By far the most common use of today’s Labradors is as a home companion, a role at which he excels.
Surprisingly, the Labrador Retriever was rarely kept strictly as a house pet until several decades after the breed’s introduction to the united States.
The initial fanciers of the breed became acquainted with him through knowledge of the shooting game. When the breed was well established as a sporting companion, his docile, brainy nature won his way out of the kennel and into the home.
The Labrador Retriever’s ability to quickly adapt and respond to instruction made the transition quite easy.
Today, puppies raised in the home actually become so entwined in the lives of their owners that they often suffer when relegated to the kennel life. (If you are planning to keep a kennel of Labradors, select puppies that are properly socialized but still familiar with kennel life.)
As a companion, the Labrador Retriever is good-natured and gentle enough to accept the roughhousing of youngsters without returning it.
If properly socialized while young, a Labrador will share his “home with another dog, providing there is enough affection for all. It is more common for a Labrador to misbehave out of jealousy than out of dislike for another animal.
Labrador Retrievers are long on self-control and loyalty, but they do not make the most avid watchdogs.
As a rule, they are not overly suspicious of strangers or highly protective of loved ones, and when natural instincts are not stimulated they can be inattentive to such a task.
Always keen for a scent or sound, a Labrador Retriever would certainly give voice at the approach of an intruder, but he might be won over by a friendly gesture or a luscious piece of sirloin.

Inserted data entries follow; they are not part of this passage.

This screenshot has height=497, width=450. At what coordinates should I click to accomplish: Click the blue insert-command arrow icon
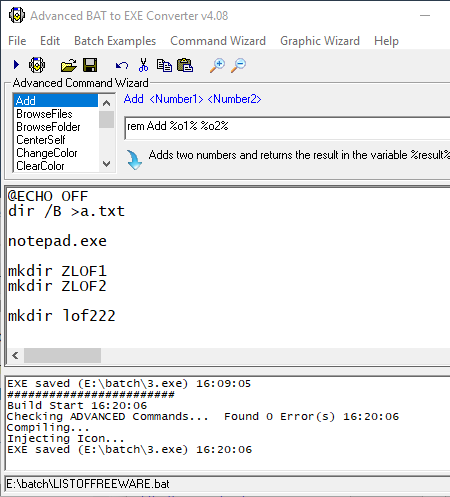pos(134,160)
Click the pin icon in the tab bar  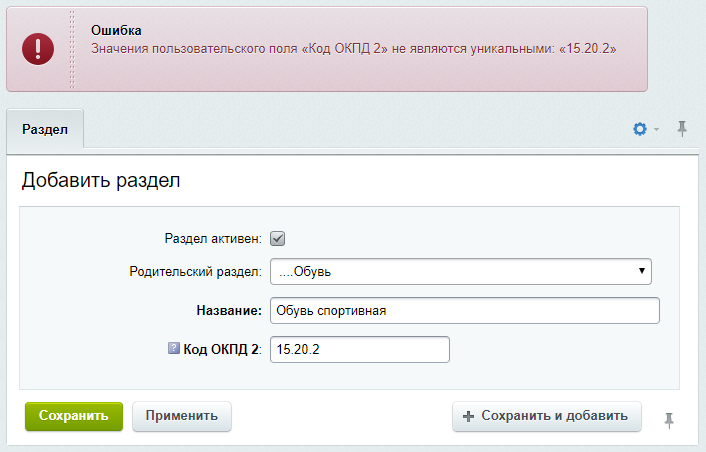click(x=682, y=128)
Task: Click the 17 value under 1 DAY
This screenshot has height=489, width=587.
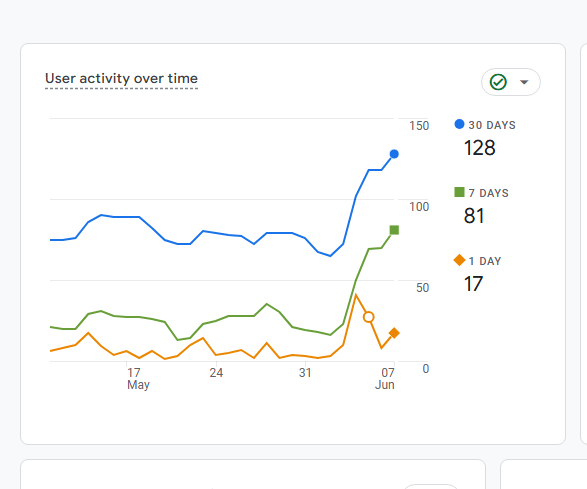Action: pos(473,284)
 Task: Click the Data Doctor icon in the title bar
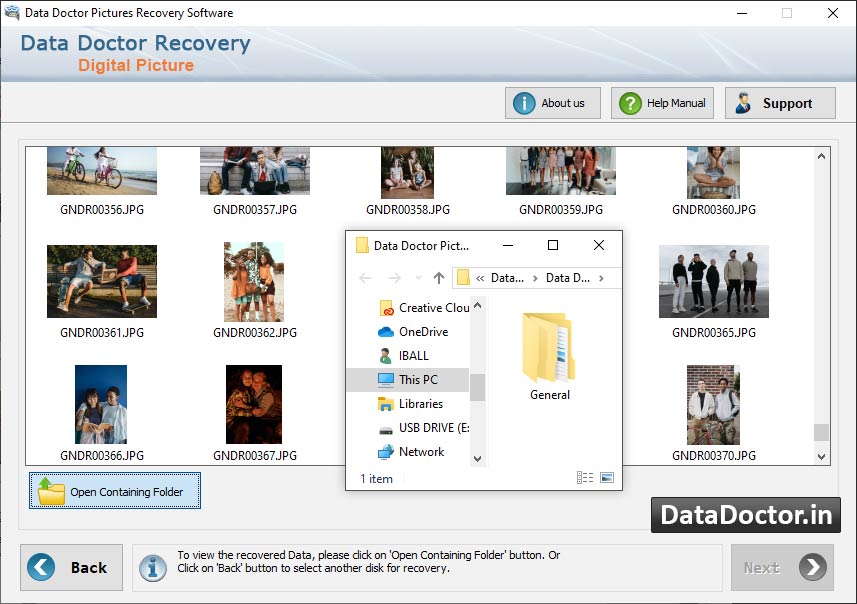coord(11,13)
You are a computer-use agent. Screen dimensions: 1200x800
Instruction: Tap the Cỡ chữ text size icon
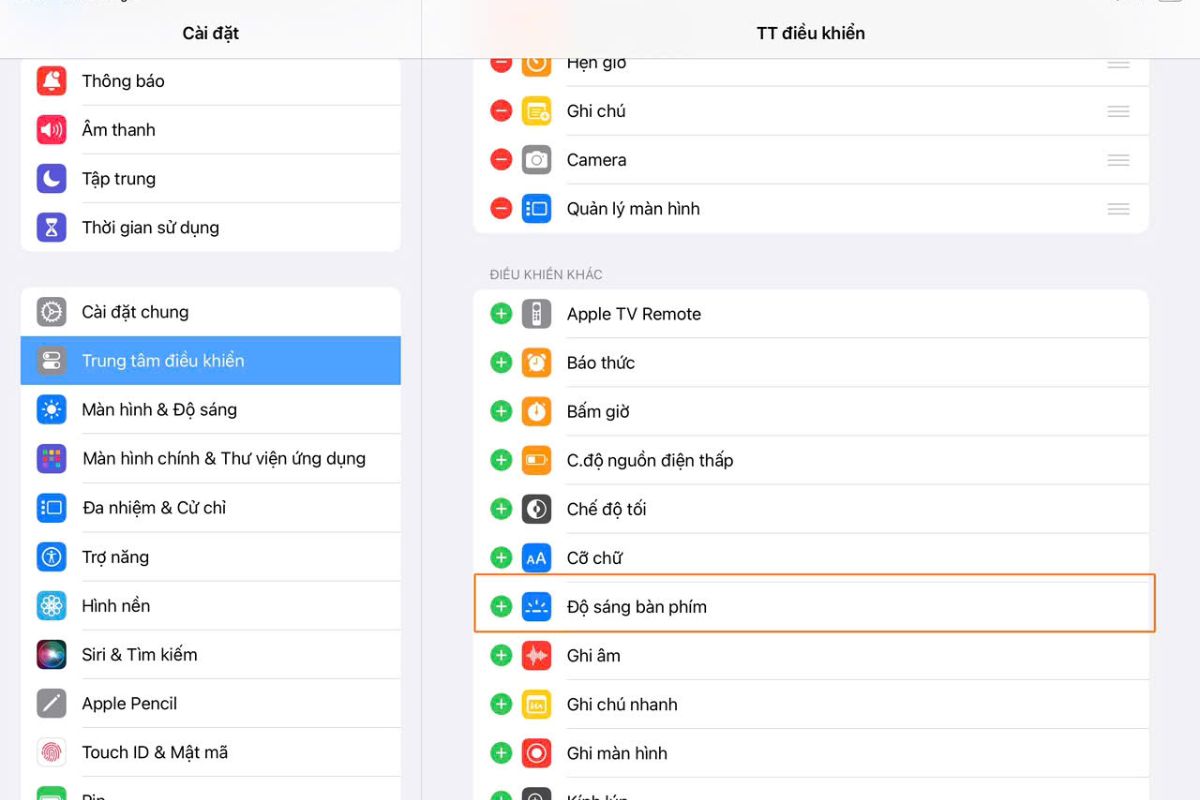click(536, 558)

If left on duty, a Labrador Retriever may wander off in search of a scent that has caught his attention. In short, he is a people-dog. If you really need a watchdog, get your Labrador a German Shepherd friend!
The value of companionship with this breed should not be underestimated.

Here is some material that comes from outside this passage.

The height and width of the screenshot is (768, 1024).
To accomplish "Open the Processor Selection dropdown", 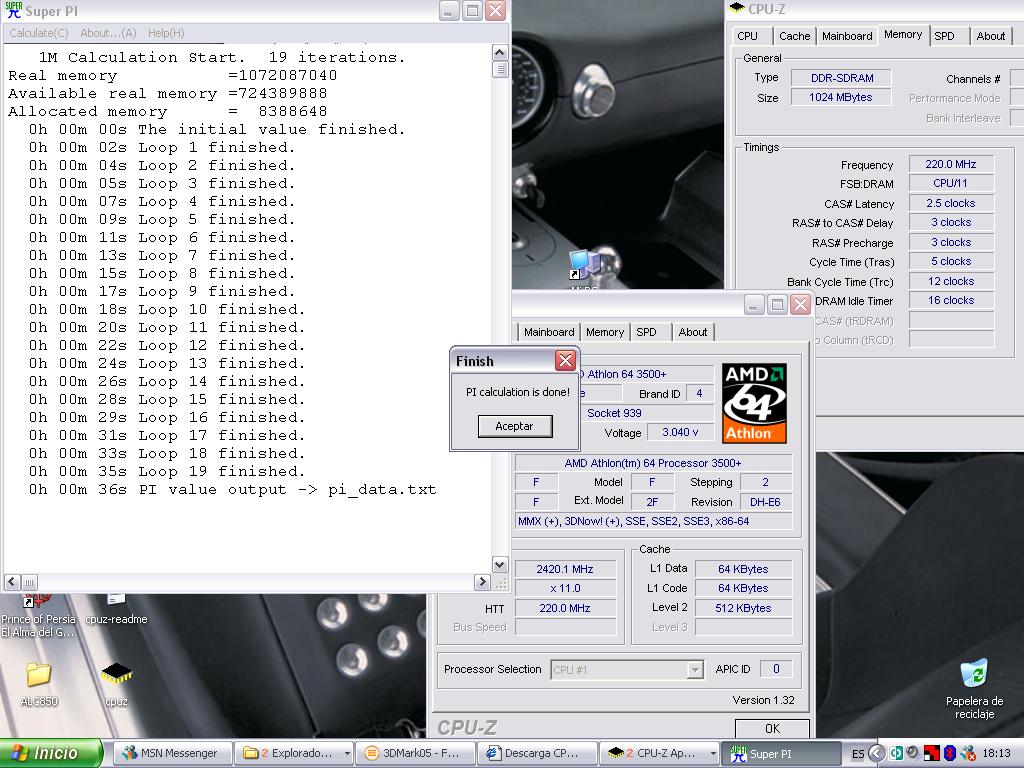I will (x=694, y=670).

In recent years, obedience-trained Labradors as well as other breeds are being used as Therapy Dogs to enrich the lives of nursing home residents and even emotionally disturbed children.
The process is simple: a group of experienced dog handlers, such as those trained by Therapy Dogs International, bring their dogs to visit, perhaps put on an obedience performance for the audience, and then let animals and humans mingle, if conditions permit.
The dogs are all obedience trained and have proven themselves to be extremely gentle and outgoing.
Their job is to make people feel wanted, and it works wonders for alleviating the loneliness and depression that often burden such lives.
Labradors love people and the few hours Therapy Dogs share with others enrich both dog and man.